Beethoven: Late Piano Sonata
Op 109, 110 and 111

Alexeï Lubimov
Alois Graf piano (1828) restored & tuned by Edwin Beunk

ZigZag Territoires ZZT 110103

Mozart: Keyboard Music Volume 2

Piano Sonata No. 10 in C major, K330
Rondo in A minor, K511
Rondo in D major, K485
Adagio in B minor, K540
Piano Sonata No. 14 in C minor, K457

Kristian Bezuidenhout
Fortepiano by Paul McNulty after Anton Walter & Sohn, Vienna, c. 1802

Harmonia Mundi HMU 907498

These releases represent the acme of practical scholarship, with superb period instruments superbly recorded by two of the best period keyboard players now before the public.

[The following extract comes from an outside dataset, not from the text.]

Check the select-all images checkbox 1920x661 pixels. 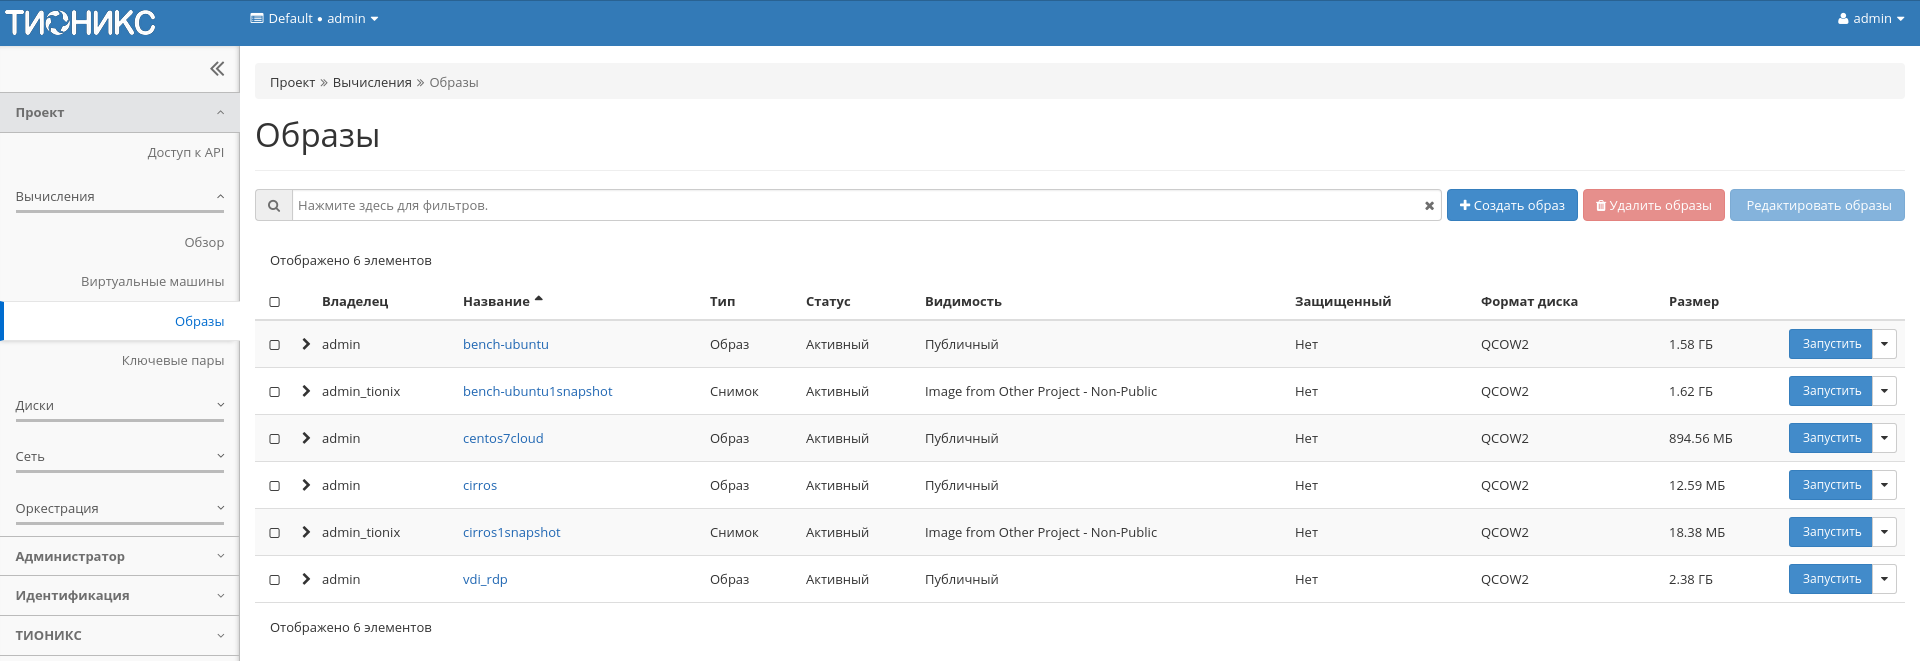pos(275,302)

Alexeï Lubimov (b. 1944) is an important pianist and fortepianist of an older generation. On modern piano (see recent review of Rachmaninoff) Lubimov has released a fine recording of the Schubert impromptus - miraculous accounts, perfectly engineered, deeply moving to hear and hear again - and, if possible, he caps it now with really great performances of the last 3 Beethoven sonatas. After hearing this, I defy you to remain completely comfortable with most of the numerous accounts of those on Steinways...

At the Moscow Conservatory in the 1960s Lubimov established an early passion for traditional instruments and in the '70s founded the Moscow Baroque Quartet and was able to pioneer harpsichord and fortepiano performances in the USSR. He recorded the complete Mozart piano sonatas in 1990 (Erato) - see Gramophone's review. His boxed set, a typical intégrale as favoured in France, is re-issued, c. £18 from Amazon.

Bezuidenhout's Volume 2 selection, with two sonatas and several separate pieces, was released at the time of his ground breaking Wigmore Hall concert, and it is is more of a recital programme; it fulfils the highest expectations and has the benefit of historical and analytical notes by John Irving, the renowned Mozart scholar. The Adagio K 540 of 1788, nearly 16 minutes long, makes for a dark centre to the programme. The image R shows his recently changed appearance...

Both these newer releases deserve pride of places on your classical keyboard shelves, but Lubimov's Mozart should not be overlooked.